Поток синего пламени разметал камни и пыль, оплавил поверхность тонкой слюдяной пленкой, застывшей темным зеркалом. Кокон тьмы, укрывавший меня, стек, осыпалась серой пылью платье. Опустившийся на колени некромант одной рукой, человеческой, удерживал меня, а второй, костистой, с длинными фалангами — мое сердце. Сотворенный алтарь был еще теплым, когда его коснулась моя спина.

— Эфарель, — он протянул эльфу старый кривоватый нож с темной костяной, обмотанной тонкой-тонкой кожей рукоятью, покрытым пятнами патины лезвием с иззубреной кромкой и острым, как игла, концом, — нужно много.

Нож мерцал, ему давно не случалось переходить оттуда, чтобы взять.

Альвине опустился напротив, спокойно и как-то буднично, будто делал подобное по десять раз на неделе, подернул рукава и уверенными ровными движениями, погружая лезвие почти на треть, рассек кожу и мышцы от локтя до запястья на обеих руках вдоль, а на запястьях еще и поперек.
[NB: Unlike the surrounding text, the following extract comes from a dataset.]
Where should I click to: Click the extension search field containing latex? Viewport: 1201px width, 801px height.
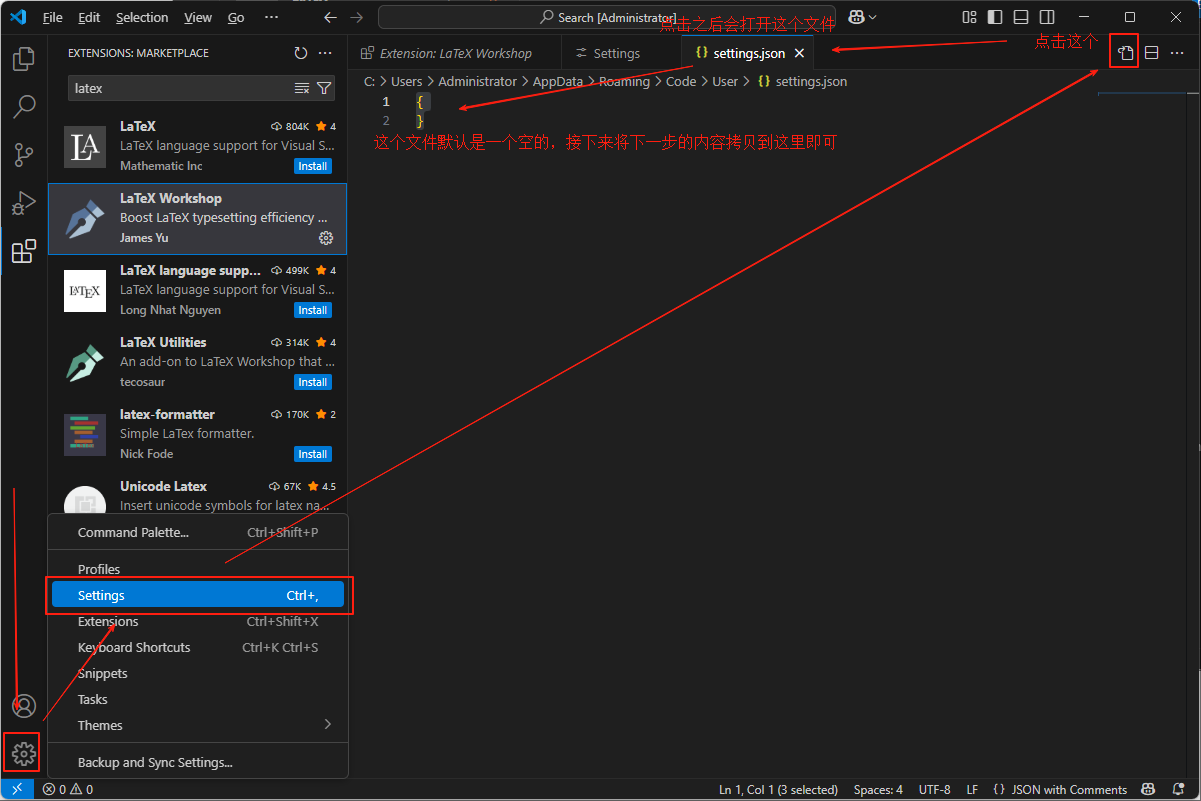(x=180, y=88)
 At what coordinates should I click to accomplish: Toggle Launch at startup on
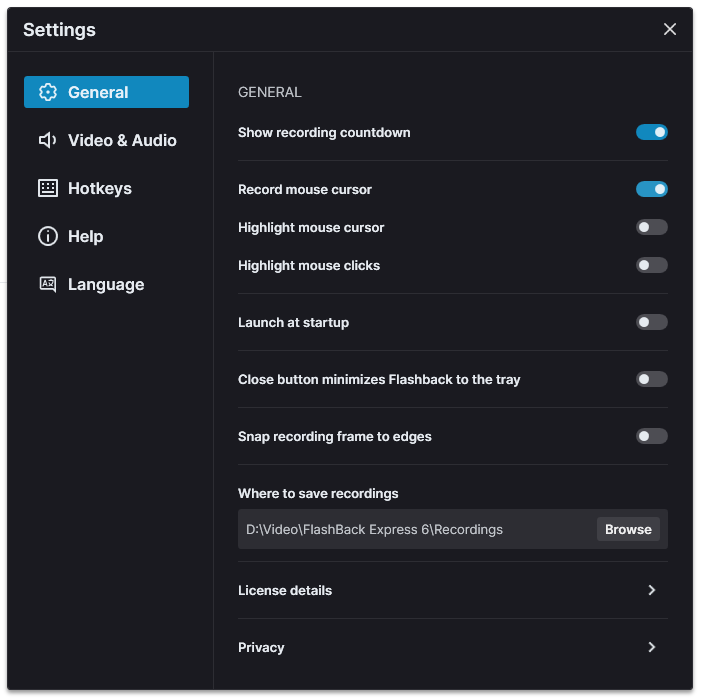(x=652, y=322)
Оставил нож на коленях, вытянул руки вперед, сложил ладони лодочкой и чуть опустил, чтобы стекало, как в чашу.

— Отдаю свет для жизни, — произнес Альвине и алое смешалось с золотым, а некромант кивнул и отпустил мое сердце.

Где я? Со мной…

Ему нужны были обе руки, чтобы держать…

Подношение потянулось струйкой из чаши ладоней, сплетаясь кружевом вслед за кончиками пальцев. И голос, что пел тягучее снова звучит во мне, вибрирует, отбивает ритм. Узор дробится на капли, расслаивается на алое и золотое. Рука опускается и повторяет линии на моей коже. Чертит острым по ключицам, груди и животу, проводит по бедрам и ступням, метит запястья и ладони. Черные знаки на белой тонкой коже — это красиво. Только лицо остается чистым, на нем нет рисунков, но рука, не удержавшись, невесомо касается щеки. Просто касается.

Где я?

Алое кружево опрокинулось и черное на коже стало золотым.

…За порогом пепел и мрак,

За чертою тени и тишь,

У границы тьма и туман.

Я зову, слышишь?..

Оттуда…

Иди ко мне…

Было страшно, я, по ощущениям, совершенно голая, лежала в луже чего-то холодного и липкого, и вся была в этом холодном и липком. Ресницы склеились, пришлось сделать невероятное усилие, чтобы открыть…

Тусклый синий сверху и мягкий золотистый слева свет на мгновение ослепил, в глазах поплыли пятна, надо мной склонились…

— Где я? — просипела я, слова царапали горло и в груди жгло.

— Ты со мной, — спокойно и немного устало сказал Холин.

— Аааааа! — заорала я, пытаясь сесть и одновременно свернуться в комок, чтобы спрятать… всякое. — Отвернулись! Быстро! Вот тьма… Вот тьма… Что это? Фууу… Что это на мне такое?!

— Моя кровь, — отозвался Альвине, набрасывая мне на плечи часть своего изрядно испачканного парадного одеяния. Я гусеницей умоталась в шелковистое. Плевать, что ткань тут же ко мне прилипла.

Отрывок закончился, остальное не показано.